En el siglo XX la población de ballenas disminuyó drásticamente. Pero no su caza. Japón, Rusia, Islandia, Groenlandia, Canadá, Noruega, están entre los países más prestos en aprovecharse de la gran caza continua, o solo morigerada por periodos de moratoria y veda, solo destinados a permitir la reproducción de sus víctimas, cuyo aceite hoy se usa para usos industriales: el espermaceti o esperma de ballena es para cosméticos, lápices labiales y grasos; el ámbar gris, la secreción de los cachalotes, es para fijadores de perfumes, la más preciada gema de la industria ballenera contemporánea.

Algunas historias que parecían solo legendarias, como la de Jonás y la ballena, fueron comprobadas por los relatos del mar. En 1893, en el estómago de un cachalote encontraron un marinero bastante intacto dentro de la mucosa gástrica. En el féretro de John Fitzgerald Kennedy se puso uno de los dientes de ballena que el presidente asesinado coleccionaba.

Para una tribu de los maoríes, los Whangara, de Nueva Zelanda, las ballenas son el origen y memoria de la vida. Su mítico ancestro, Paikea, atrapado por una gran tempestad se salvó montado a lomos de una ballena. Así surgió la creencia en el Jinete de ballenas. Los maoríes también, cuando algunas ballenas encallan en la costa para morir, las acompañan recostándose sobre ellas en el momento de su partida.

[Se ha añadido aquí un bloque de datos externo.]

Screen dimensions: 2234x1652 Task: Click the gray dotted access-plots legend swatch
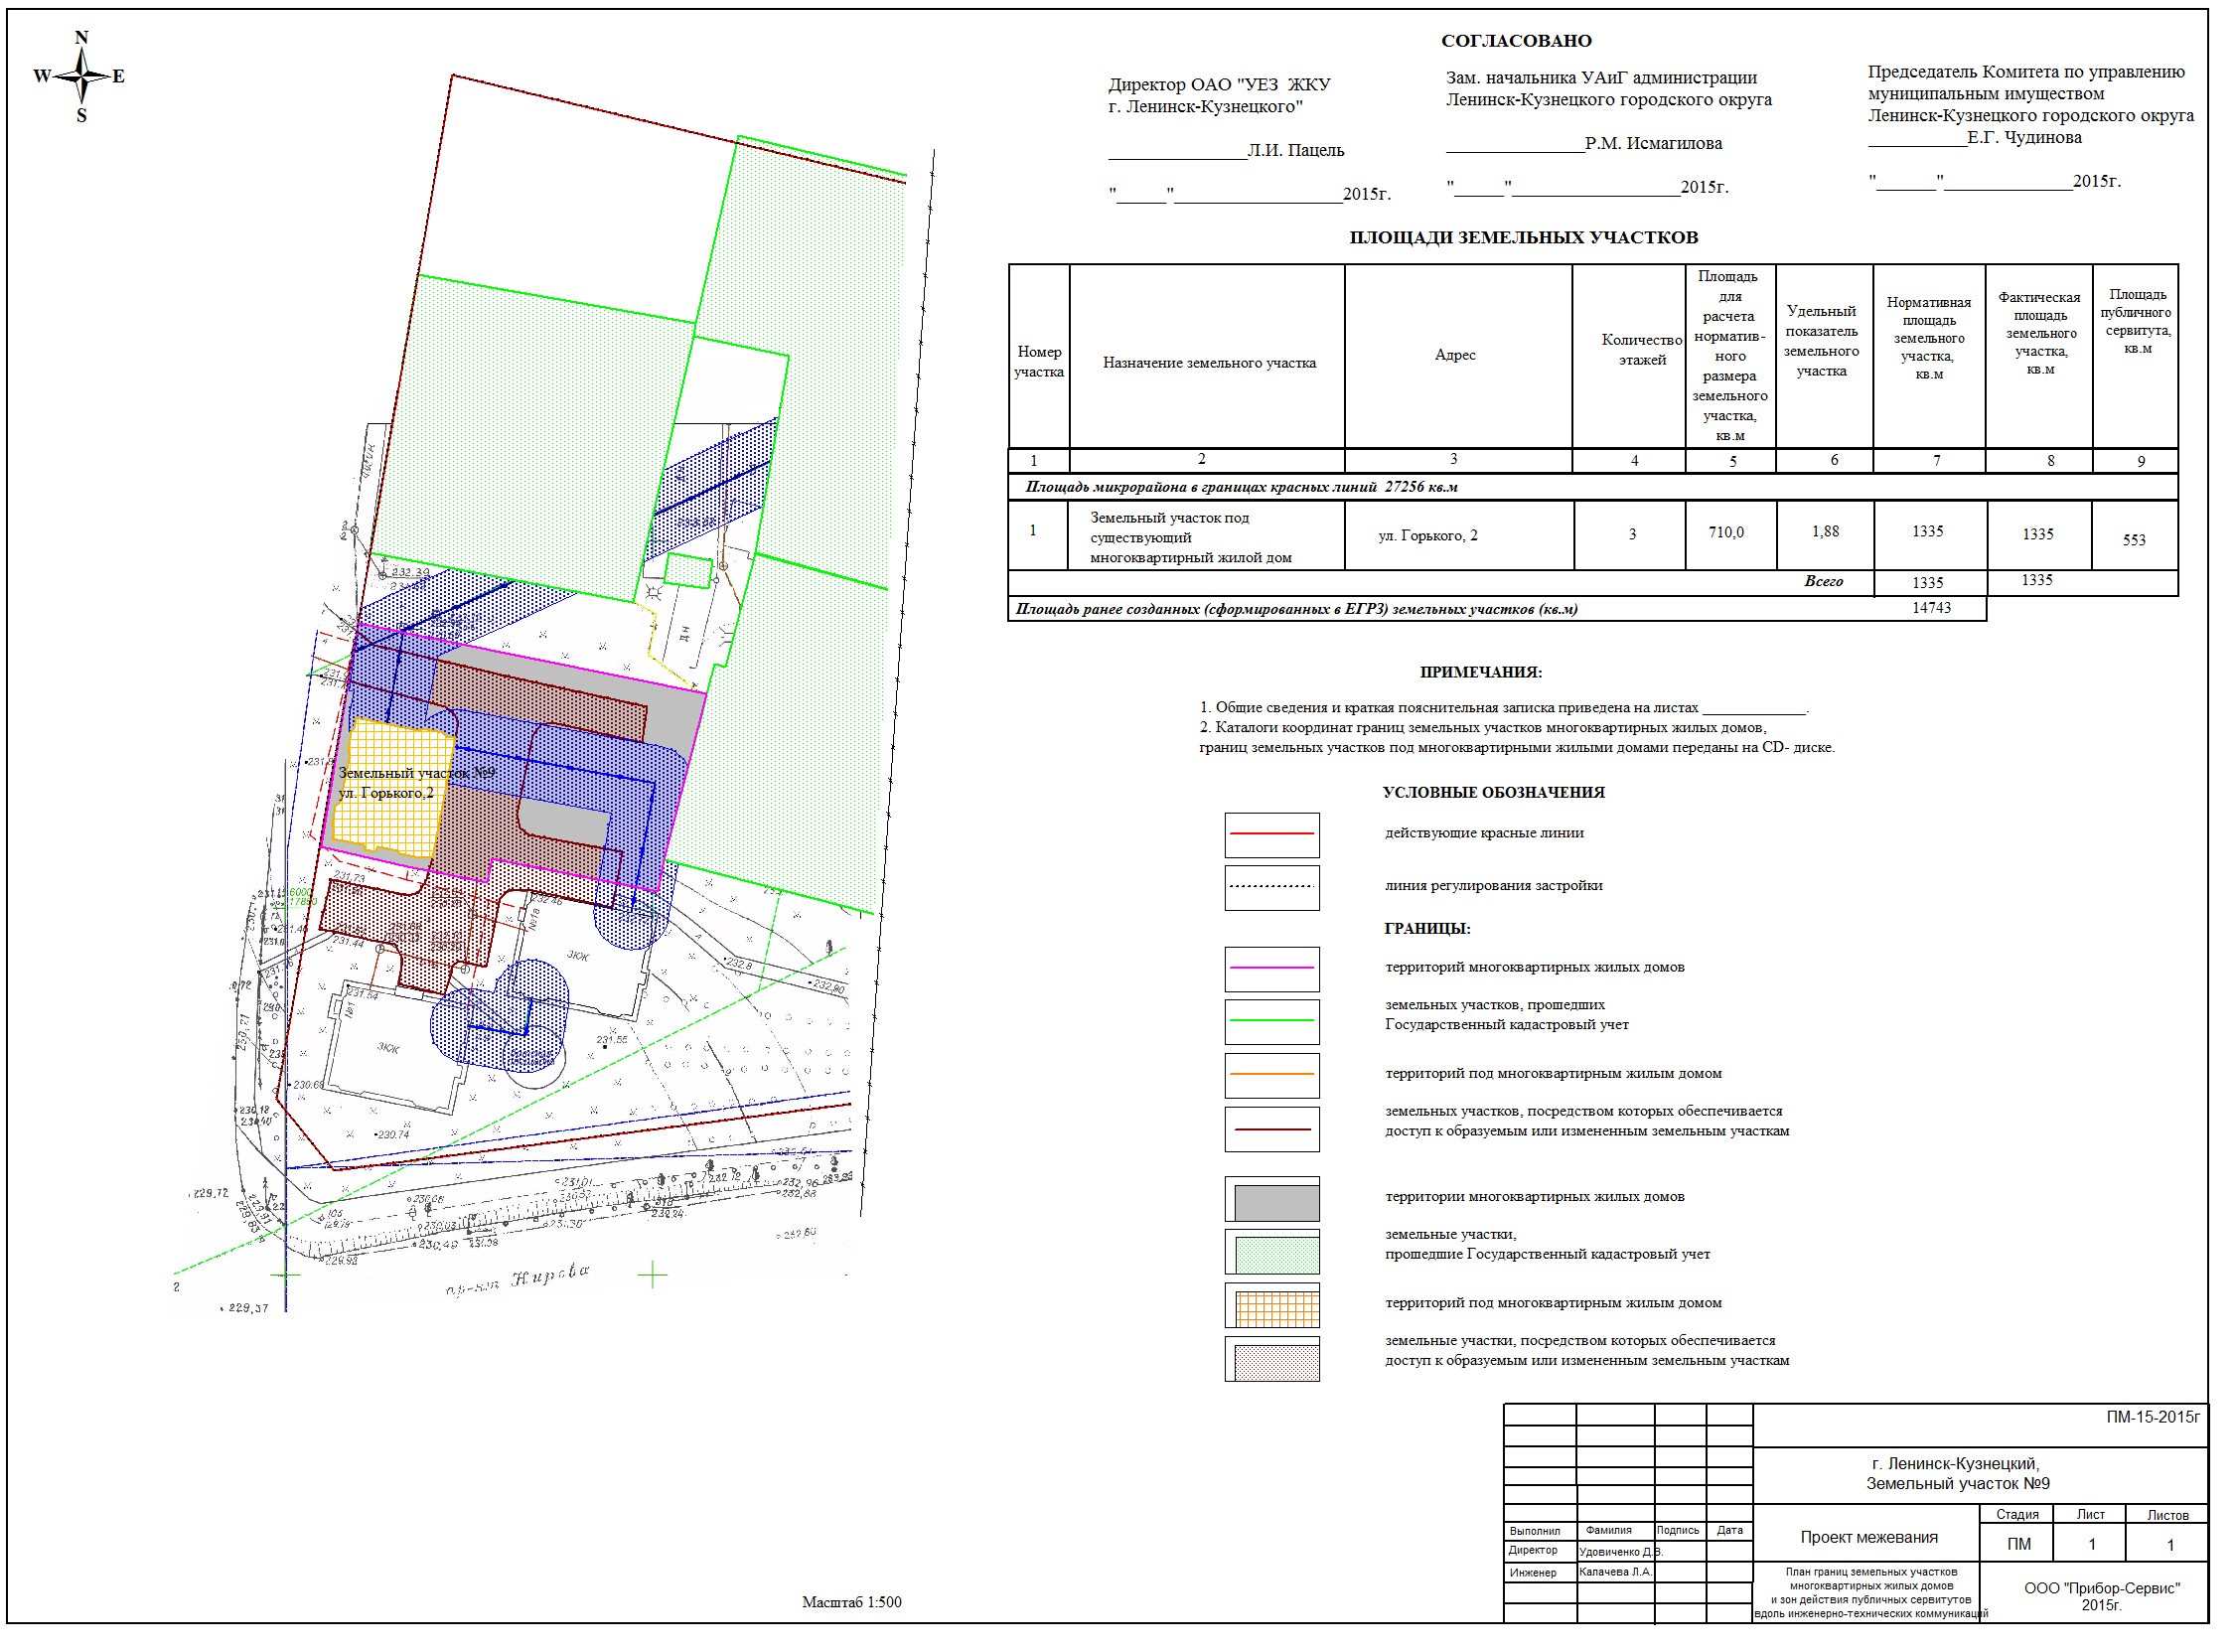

Y mientras seguimos hundidos en nuestro tiempo de pandemias, injusticias, racismos y enfrentamientos constantes, en algún ocaso, muchos de los más grandes animales de la tierra nadan en la superficie del océano, bajo las nubes, cerca de las aves. En tanto no aparezcan los arpones, las grandes ballenas gozan del sol, sobre el horizonte, como un dios que se ríe, y del mar como una diosa en la que se sumergen. Y entonces las aguas se les convierten en un lienzo de resonancias y sonidos que les llegan de todas partes, en una música de aletas, corrientes y lechos marinos, muy lejos de la angustia humana en las superficies.